NEW YORK -- No offense. Ineffective bullpen (yep, Heath Bell blew another one). Spotty defense. It all added up to one atrocious 0-5 road trip for the Marlins. I was riding down the press box elevator after the game with one of the national writers and his words to me were, "I picked them to make the playoffs. What was I thinking?"
Bell was abysmal this afternoon, laboring through a 46-pitch inning in which he walked four of the first five batters he faced. He didn't give up a hit until his 46th pitch -- the game-winning hit -- which prompted a friend of mine to write me asking, "What's the most pitches a pitcher has thrown in an inning before giving up a hit?" I thought it was a good question and sent it along to the great folks at Elias Sports Bureau. They came through for me earlier this week when I asked if a team had ever walked four batters in an inning with four different pitchers (Answer: No -- not until the Marlins did it Tuesday), so hopefully we'll hear back from Elias tonight on the latest query.
The story of the trip wasn't Bell or the bullpen, though. It was the offense. The lineup produced a grand total of six runs in the five games. That's not bad. It's awful.
And it all starts at the top, meaning the top of the order. The Marlins' 1-2-3 hitters -- Jose Reyes, Emilio Bonifacio and Hanley Ramirez -- combined to go 4 for 57 -- let me repeat that, 4 for 57 -- over the five games.
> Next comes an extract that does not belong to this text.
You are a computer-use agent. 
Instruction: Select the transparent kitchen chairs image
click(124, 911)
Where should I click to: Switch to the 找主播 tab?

Ramirez didn't have a hit, and in typical Ramirez fashion, didn't want to discuss it afterward. Bonifacio and Reyes did, however, and said it was unacceptable. Reyes is hitting .205 at the moment. Add in his five fielding errors and it is hardly the player the Marlins were hoping to see when they signed him to a six-year deal.
The rotation is doing its part. The five starters posted a 1.82 ERA during the trip. But they don't have a single win to show for it.
So there's my take. What's your's? Where do you place the greatest blame for the 7-11 start?